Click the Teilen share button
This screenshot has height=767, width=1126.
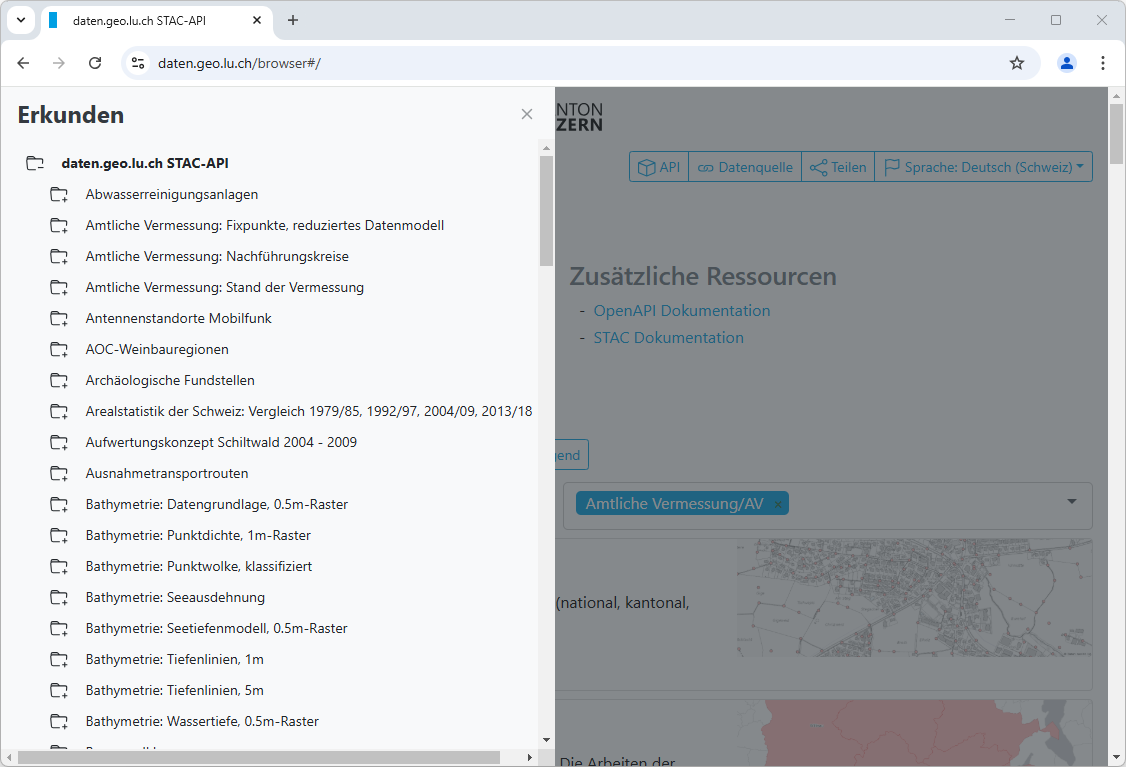(x=838, y=167)
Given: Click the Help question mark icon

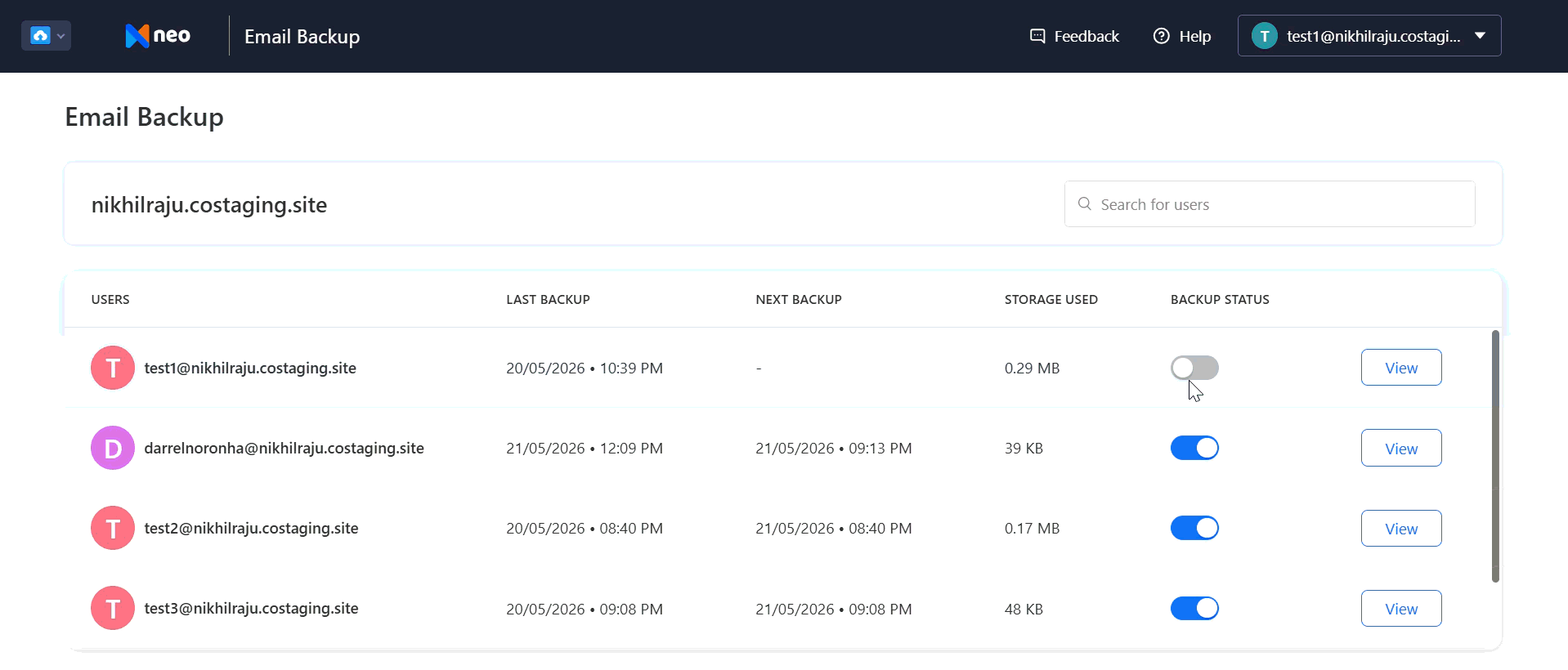Looking at the screenshot, I should click(x=1161, y=36).
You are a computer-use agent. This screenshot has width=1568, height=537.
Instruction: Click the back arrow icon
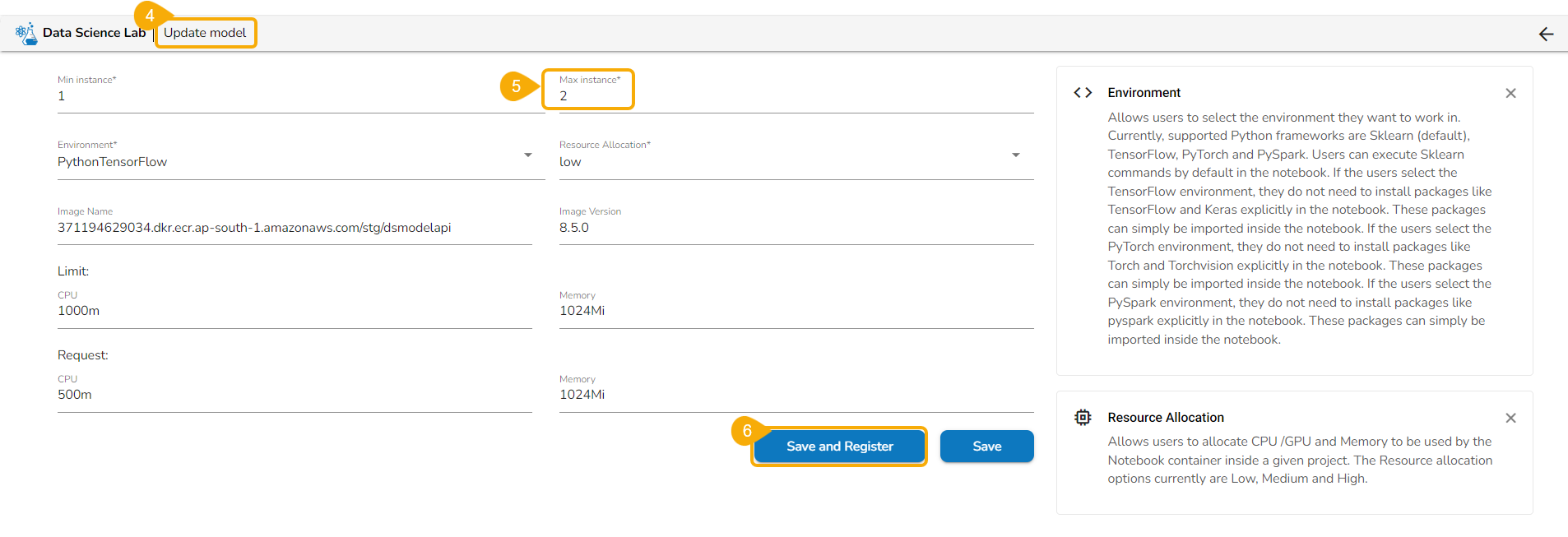click(x=1546, y=34)
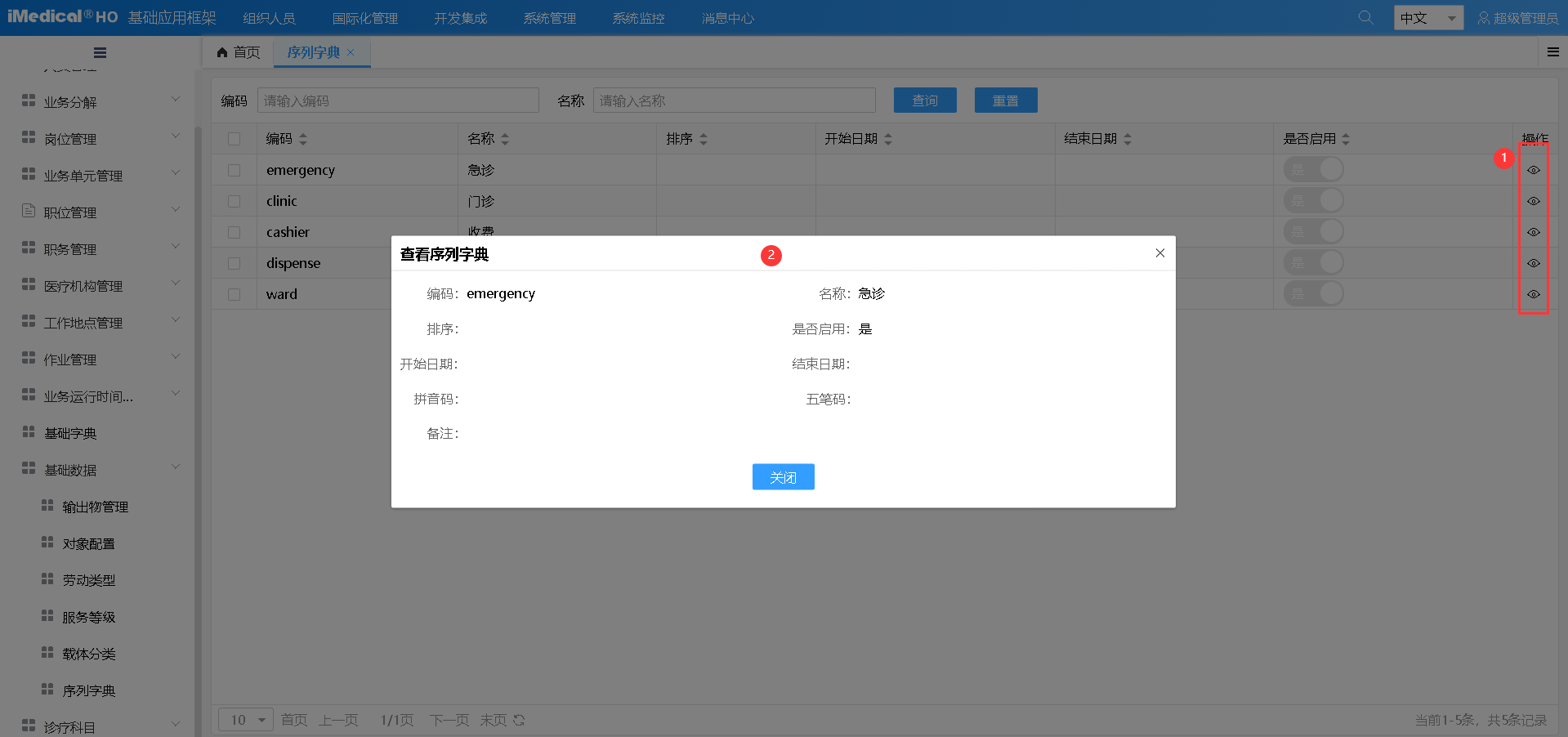Click the home icon tab 首页
Viewport: 1568px width, 737px height.
pos(238,52)
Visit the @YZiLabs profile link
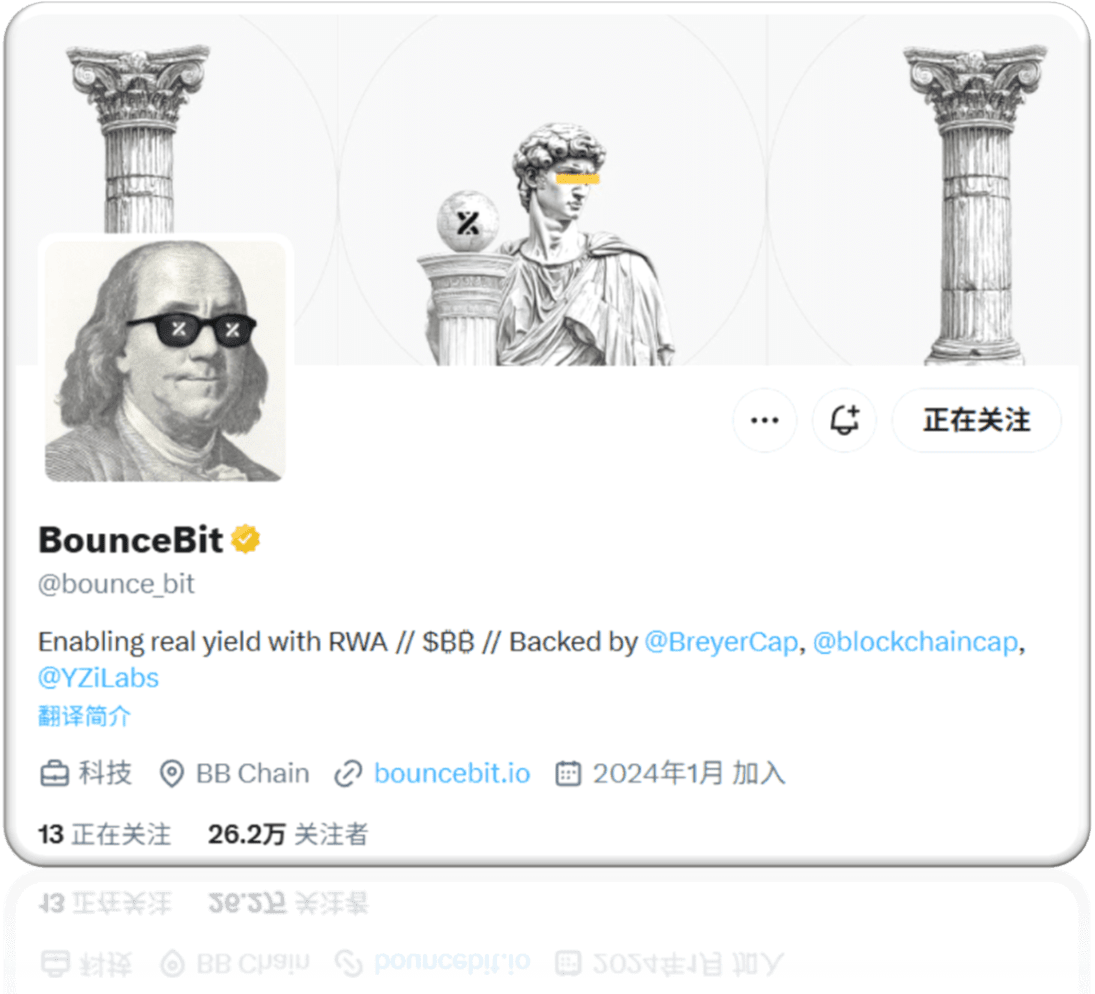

◆ Problem statement: Reproduce each of the rows above word for word, leaving out the pictures.

◆ Reply to the exercise:
Click the Teilen share button
This screenshot has height=767, width=1126.
(x=838, y=167)
Given: Click the Help question mark icon

Looking at the screenshot, I should click(x=1161, y=36).
You are a computer-use agent. This screenshot has width=1568, height=537.
Instruction: Click the back arrow icon
click(x=1546, y=34)
Click the home icon tab 首页
Viewport: 1568px width, 737px height.
pos(238,52)
Visit the @YZiLabs profile link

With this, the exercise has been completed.